FEMA trailers brought into the state to provide housing after ice storms, tornadoes and flooding are safe, said Ron Pleus, the commission’s manufactured housing program director.

“There are many, many FEMA homes in disaster areas in Missouri and they are fine,” he said.

Clayton and Pleus said the Jefferson County trailers appear to be an isolated incident. Pleus said measures are in place to make sure former FEMA trailers with high formaldehyde levels are not reused as housing. He said the first buyer has to sign paperwork that trailers can only be used for scrap, and that information is supposed to be shared with any future buyers.

Martin Toma, director of Jefferson County’s code enforcement division, said the trailers were bought by a broker at a General Services Administration auction in Florida and are owned by KDM Development Corp. A phone call to that business in Pittsford, N.Y., was not immediately returned.

Toma said the trailers came to the attention of his department when the Robindale Mobile Home Park wanted to set them in place.
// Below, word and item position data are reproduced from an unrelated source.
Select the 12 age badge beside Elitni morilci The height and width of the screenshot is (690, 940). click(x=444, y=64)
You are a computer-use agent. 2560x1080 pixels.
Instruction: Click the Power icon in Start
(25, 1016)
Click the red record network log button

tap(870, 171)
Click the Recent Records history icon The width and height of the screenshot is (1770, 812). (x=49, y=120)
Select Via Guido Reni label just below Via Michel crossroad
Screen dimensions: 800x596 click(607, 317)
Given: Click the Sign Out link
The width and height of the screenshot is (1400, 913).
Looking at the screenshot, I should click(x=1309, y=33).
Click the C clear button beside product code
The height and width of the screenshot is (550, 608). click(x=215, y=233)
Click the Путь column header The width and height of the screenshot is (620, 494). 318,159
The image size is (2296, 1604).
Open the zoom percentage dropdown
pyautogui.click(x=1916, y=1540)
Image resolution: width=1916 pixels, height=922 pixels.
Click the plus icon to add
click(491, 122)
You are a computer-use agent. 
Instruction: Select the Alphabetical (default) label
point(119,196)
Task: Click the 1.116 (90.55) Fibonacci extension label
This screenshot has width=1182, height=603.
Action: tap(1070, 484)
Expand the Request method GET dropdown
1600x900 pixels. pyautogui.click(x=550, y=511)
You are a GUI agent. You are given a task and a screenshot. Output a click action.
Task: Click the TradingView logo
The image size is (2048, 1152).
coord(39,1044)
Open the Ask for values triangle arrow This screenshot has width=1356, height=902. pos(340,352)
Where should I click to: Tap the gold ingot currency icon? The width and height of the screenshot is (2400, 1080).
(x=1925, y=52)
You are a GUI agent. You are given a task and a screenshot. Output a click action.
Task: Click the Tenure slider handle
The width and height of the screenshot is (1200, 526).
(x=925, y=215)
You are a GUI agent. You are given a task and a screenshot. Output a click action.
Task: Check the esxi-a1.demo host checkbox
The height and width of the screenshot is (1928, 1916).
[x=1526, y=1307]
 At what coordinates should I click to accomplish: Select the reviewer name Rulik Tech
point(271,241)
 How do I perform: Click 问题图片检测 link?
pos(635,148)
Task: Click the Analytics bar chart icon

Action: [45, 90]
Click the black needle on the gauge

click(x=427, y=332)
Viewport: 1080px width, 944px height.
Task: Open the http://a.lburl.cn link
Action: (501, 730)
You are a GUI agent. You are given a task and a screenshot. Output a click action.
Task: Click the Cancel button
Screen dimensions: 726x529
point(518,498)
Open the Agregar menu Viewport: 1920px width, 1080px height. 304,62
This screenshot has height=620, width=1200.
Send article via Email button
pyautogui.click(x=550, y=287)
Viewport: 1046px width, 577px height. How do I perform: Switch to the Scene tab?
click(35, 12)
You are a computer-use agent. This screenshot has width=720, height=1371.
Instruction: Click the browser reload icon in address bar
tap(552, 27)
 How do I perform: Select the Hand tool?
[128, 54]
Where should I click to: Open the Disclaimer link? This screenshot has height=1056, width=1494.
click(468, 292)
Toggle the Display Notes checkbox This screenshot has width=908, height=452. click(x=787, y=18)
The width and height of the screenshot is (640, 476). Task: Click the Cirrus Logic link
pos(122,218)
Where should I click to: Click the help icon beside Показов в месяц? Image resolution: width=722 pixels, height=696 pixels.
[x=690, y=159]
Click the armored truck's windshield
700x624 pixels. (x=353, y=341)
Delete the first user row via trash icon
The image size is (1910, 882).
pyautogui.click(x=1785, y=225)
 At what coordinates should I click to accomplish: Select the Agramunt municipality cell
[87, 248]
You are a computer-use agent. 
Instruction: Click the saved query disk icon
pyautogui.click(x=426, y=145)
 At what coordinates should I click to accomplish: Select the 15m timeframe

An inspector saw the titles, which said the mobile homes were only to be used for scrap, so the county did not allow the process to move forward.

The trailers had federal Housing and Urban Development labels on them, which normally show the homes comply with building codes and safety standards. “The home labels should have been removed. It was an error between the agencies,” Pleus said.

The Public Service Commission removed the labels to show the trailers cannot be used for housing.